Stored data entries:
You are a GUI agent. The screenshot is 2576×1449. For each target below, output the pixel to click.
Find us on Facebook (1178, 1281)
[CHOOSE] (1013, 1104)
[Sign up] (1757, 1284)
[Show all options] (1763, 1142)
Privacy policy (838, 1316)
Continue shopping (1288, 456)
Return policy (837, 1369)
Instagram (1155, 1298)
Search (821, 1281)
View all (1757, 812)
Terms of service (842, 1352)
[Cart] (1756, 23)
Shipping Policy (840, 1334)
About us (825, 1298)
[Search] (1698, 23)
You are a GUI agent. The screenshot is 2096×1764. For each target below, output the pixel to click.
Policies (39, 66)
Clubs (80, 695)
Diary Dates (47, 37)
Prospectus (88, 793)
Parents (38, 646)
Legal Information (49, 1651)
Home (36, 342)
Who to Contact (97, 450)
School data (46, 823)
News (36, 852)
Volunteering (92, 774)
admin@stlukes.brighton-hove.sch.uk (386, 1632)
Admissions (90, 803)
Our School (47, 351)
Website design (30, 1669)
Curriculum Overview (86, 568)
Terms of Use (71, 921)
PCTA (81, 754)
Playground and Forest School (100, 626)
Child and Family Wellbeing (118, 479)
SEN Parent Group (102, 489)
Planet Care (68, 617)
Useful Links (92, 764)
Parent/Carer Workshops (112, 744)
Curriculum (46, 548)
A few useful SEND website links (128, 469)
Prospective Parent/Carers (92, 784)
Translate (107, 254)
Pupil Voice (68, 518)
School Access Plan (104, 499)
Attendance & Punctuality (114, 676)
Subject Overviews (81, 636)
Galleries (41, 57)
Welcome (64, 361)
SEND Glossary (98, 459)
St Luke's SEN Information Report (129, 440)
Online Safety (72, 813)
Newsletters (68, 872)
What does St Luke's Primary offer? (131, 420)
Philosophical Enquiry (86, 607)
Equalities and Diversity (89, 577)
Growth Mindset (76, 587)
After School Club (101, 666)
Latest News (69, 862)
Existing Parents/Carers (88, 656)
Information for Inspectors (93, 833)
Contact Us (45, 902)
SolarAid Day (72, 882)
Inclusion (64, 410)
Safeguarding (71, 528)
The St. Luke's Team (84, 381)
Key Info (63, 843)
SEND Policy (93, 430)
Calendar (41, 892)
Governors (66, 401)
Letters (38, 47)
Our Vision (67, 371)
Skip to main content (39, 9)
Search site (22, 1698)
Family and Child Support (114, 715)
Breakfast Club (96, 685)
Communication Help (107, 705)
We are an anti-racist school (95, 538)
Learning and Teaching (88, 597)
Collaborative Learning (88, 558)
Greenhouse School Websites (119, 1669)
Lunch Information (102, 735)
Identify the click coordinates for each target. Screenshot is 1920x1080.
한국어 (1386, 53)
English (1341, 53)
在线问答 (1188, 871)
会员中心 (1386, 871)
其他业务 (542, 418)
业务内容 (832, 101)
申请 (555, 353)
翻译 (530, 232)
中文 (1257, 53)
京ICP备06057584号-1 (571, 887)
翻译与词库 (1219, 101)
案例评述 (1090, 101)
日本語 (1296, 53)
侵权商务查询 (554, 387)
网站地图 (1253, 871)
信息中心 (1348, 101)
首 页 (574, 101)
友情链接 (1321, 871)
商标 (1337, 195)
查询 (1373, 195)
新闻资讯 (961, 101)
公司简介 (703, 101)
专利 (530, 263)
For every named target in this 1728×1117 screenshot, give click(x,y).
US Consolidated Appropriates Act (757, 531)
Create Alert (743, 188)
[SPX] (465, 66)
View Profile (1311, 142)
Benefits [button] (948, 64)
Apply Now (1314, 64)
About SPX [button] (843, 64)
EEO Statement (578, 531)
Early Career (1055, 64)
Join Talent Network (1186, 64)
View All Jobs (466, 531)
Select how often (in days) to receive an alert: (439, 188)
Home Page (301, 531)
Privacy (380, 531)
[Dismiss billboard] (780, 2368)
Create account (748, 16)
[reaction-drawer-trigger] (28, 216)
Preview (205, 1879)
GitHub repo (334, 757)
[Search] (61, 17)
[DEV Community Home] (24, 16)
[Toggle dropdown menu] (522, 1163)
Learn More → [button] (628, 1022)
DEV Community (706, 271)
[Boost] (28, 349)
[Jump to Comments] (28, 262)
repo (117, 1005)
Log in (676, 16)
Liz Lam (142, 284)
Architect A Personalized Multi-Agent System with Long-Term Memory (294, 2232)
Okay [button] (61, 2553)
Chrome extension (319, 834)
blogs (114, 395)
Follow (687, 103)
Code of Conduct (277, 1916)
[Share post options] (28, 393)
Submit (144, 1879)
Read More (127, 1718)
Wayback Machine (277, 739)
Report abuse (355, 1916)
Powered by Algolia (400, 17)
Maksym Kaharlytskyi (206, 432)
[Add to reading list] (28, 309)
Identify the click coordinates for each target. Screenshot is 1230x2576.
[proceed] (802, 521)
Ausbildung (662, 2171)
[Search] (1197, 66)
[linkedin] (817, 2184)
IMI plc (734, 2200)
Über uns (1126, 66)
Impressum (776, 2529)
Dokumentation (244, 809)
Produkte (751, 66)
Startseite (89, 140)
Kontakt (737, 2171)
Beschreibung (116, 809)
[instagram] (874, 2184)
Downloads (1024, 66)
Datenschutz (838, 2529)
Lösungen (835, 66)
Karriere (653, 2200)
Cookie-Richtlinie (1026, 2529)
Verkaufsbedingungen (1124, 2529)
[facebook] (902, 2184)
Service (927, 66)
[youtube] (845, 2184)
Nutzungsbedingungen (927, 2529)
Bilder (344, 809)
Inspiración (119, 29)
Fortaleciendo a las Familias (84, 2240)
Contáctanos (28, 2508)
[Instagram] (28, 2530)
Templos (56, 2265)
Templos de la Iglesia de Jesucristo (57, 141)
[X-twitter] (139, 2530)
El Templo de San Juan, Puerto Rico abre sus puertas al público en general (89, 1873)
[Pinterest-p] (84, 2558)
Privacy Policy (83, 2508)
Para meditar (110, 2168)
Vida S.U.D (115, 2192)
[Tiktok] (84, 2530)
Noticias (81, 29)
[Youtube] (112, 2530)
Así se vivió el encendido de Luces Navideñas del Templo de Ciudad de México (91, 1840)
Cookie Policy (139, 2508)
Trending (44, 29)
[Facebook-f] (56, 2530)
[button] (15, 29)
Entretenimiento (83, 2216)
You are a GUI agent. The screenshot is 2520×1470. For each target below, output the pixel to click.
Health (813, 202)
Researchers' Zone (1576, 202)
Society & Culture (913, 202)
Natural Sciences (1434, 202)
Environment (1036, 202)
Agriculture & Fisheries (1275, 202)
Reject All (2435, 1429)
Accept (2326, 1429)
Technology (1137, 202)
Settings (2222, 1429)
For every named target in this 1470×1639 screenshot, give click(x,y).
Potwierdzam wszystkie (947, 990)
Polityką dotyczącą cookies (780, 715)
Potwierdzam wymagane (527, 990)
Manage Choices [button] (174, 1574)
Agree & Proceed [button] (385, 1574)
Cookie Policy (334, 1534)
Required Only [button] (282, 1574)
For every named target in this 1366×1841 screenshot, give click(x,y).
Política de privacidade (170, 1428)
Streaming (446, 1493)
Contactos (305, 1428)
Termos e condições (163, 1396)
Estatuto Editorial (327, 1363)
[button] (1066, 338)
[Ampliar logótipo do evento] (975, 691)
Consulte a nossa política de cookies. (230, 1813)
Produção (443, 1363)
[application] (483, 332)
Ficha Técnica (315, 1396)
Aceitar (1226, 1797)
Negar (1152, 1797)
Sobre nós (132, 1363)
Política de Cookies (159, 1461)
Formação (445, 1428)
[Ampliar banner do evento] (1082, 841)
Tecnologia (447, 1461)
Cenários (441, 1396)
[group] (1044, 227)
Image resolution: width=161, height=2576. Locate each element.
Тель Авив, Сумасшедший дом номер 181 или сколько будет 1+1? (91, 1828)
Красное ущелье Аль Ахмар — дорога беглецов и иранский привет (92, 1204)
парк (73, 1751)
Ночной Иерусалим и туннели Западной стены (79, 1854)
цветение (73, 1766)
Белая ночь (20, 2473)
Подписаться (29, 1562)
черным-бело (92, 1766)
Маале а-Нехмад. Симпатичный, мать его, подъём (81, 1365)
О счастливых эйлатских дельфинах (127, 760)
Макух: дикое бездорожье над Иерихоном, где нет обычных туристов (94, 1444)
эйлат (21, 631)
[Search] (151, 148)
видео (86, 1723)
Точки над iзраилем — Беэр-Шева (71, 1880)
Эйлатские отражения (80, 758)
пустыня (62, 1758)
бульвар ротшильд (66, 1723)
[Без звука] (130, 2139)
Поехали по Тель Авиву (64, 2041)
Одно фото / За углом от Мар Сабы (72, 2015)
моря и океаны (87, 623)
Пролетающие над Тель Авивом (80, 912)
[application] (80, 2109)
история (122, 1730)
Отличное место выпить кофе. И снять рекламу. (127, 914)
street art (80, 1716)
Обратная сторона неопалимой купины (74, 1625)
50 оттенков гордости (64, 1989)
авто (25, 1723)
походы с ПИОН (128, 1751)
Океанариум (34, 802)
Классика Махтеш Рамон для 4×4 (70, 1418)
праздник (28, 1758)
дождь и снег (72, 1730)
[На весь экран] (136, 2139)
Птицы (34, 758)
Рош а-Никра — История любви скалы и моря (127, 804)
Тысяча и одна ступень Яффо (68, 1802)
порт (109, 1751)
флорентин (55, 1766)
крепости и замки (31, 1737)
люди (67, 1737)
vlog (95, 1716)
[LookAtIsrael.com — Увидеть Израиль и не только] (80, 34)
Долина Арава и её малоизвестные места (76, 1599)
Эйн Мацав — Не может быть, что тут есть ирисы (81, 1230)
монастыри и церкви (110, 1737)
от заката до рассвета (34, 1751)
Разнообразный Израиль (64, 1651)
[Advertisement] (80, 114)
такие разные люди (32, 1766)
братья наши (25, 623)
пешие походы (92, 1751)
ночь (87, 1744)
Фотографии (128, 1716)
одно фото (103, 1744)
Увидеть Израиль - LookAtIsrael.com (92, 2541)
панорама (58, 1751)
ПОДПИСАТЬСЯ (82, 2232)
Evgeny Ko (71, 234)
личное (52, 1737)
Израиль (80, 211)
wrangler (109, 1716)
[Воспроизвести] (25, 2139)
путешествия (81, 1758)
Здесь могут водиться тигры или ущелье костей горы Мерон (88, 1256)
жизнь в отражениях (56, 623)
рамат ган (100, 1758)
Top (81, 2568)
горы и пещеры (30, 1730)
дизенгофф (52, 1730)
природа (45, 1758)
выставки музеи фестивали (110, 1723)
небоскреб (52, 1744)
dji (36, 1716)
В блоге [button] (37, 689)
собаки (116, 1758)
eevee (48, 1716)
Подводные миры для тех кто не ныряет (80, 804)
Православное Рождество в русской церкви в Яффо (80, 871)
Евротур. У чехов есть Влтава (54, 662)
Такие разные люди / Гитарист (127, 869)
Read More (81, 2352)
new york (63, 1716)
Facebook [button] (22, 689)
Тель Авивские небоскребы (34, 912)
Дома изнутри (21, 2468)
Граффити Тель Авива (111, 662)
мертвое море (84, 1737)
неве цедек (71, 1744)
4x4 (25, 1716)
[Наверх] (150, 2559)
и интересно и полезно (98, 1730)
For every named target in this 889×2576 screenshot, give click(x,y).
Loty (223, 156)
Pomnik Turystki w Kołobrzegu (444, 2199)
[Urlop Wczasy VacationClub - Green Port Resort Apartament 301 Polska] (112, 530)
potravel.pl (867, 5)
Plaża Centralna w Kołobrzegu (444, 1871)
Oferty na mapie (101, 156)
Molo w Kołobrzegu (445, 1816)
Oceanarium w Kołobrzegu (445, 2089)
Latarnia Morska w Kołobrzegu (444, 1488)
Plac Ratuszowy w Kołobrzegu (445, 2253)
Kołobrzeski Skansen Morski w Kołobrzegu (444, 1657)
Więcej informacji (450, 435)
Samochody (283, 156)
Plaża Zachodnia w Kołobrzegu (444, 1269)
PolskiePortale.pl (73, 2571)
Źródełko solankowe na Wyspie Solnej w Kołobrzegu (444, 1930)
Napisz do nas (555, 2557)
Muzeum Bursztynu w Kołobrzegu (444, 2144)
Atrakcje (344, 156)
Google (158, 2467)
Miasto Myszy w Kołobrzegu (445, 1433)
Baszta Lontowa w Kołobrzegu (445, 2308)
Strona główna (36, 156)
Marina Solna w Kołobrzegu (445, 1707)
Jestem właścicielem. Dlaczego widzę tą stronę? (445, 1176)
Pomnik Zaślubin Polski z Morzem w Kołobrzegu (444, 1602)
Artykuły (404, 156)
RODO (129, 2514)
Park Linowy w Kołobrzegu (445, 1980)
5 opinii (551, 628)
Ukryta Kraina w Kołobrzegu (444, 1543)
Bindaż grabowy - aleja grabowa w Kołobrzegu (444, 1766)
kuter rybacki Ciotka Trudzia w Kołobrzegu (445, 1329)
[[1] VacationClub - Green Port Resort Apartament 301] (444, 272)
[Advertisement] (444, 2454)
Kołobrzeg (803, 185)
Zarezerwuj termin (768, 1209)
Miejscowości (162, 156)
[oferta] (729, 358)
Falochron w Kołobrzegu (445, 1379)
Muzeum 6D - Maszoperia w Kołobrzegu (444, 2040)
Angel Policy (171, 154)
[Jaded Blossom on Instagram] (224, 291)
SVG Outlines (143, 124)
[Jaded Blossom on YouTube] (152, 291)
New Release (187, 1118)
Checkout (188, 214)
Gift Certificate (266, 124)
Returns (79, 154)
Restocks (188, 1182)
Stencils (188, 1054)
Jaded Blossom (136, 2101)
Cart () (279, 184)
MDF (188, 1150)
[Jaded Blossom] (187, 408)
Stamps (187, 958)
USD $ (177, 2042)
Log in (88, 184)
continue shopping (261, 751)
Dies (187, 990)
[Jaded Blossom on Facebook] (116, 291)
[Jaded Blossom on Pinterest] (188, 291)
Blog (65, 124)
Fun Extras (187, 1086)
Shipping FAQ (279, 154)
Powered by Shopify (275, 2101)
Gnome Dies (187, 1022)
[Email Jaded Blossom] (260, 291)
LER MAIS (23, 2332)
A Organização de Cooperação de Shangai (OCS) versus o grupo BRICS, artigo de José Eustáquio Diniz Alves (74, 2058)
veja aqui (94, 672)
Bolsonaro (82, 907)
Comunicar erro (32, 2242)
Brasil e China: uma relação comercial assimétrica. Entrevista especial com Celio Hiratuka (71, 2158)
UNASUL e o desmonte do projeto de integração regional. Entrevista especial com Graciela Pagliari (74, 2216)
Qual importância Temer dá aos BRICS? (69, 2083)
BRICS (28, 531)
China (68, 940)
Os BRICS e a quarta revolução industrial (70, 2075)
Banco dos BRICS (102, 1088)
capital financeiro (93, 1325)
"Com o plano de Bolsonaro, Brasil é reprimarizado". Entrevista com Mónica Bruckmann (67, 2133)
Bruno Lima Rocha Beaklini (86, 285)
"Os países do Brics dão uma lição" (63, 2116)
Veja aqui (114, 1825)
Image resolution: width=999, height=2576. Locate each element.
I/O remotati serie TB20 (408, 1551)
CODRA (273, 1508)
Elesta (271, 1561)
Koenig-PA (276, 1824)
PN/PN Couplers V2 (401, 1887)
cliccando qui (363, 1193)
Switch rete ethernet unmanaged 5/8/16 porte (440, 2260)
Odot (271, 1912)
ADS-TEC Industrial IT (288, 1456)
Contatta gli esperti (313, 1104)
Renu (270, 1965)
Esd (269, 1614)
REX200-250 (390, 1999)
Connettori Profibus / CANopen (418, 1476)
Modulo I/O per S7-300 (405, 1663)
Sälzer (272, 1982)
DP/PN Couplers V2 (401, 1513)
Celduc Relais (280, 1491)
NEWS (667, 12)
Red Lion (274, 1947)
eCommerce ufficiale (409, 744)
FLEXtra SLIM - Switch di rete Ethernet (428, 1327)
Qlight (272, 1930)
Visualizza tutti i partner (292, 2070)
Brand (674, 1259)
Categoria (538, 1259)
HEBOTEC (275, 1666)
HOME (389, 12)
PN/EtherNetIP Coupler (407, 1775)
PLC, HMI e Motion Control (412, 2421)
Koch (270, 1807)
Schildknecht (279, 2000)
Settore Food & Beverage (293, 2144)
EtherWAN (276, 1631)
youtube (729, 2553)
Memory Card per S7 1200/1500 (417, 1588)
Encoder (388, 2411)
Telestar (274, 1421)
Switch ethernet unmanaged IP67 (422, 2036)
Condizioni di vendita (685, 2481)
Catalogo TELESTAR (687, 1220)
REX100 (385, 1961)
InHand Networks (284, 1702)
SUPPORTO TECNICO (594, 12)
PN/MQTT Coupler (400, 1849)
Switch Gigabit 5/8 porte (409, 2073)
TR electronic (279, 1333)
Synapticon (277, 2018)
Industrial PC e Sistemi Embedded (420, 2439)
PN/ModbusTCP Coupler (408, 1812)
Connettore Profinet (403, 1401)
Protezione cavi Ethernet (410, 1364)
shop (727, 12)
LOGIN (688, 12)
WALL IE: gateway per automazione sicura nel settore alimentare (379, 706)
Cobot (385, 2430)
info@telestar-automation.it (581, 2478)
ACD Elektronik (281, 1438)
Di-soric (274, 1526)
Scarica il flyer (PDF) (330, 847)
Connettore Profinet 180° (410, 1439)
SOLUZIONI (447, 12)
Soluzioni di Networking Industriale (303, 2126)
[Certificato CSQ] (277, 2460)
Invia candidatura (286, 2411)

- The task -
Using the entries shown above, reproduce verbatim the lines from the line bearing "Prospective Parent/Carers (92, 784)" to the line bearing "Search site (22, 1698)", inclusive.

- Exercise answer -
Prospective Parent/Carers (92, 784)
Translate (107, 254)
Pupil Voice (68, 518)
School Access Plan (104, 499)
Attendance & Punctuality (114, 676)
Subject Overviews (81, 636)
Galleries (41, 57)
Welcome (64, 361)
SEND Glossary (98, 459)
St Luke's SEN Information Report (129, 440)
Online Safety (72, 813)
Newsletters (68, 872)
What does St Luke's Primary offer? (131, 420)
Philosophical Enquiry (86, 607)
Equalities and Diversity (89, 577)
Growth Mindset (76, 587)
After School Club (101, 666)
Latest News (69, 862)
Existing Parents/Carers (88, 656)
Information for Inspectors (93, 833)
Contact Us (45, 902)
SolarAid Day (72, 882)
Inclusion (64, 410)
Safeguarding (71, 528)
The St. Luke's Team (84, 381)
Key Info (63, 843)
SEND Policy (93, 430)
Calendar (41, 892)
Governors (66, 401)
Letters (38, 47)
Our Vision (67, 371)
Skip to main content (39, 9)
Search site (22, 1698)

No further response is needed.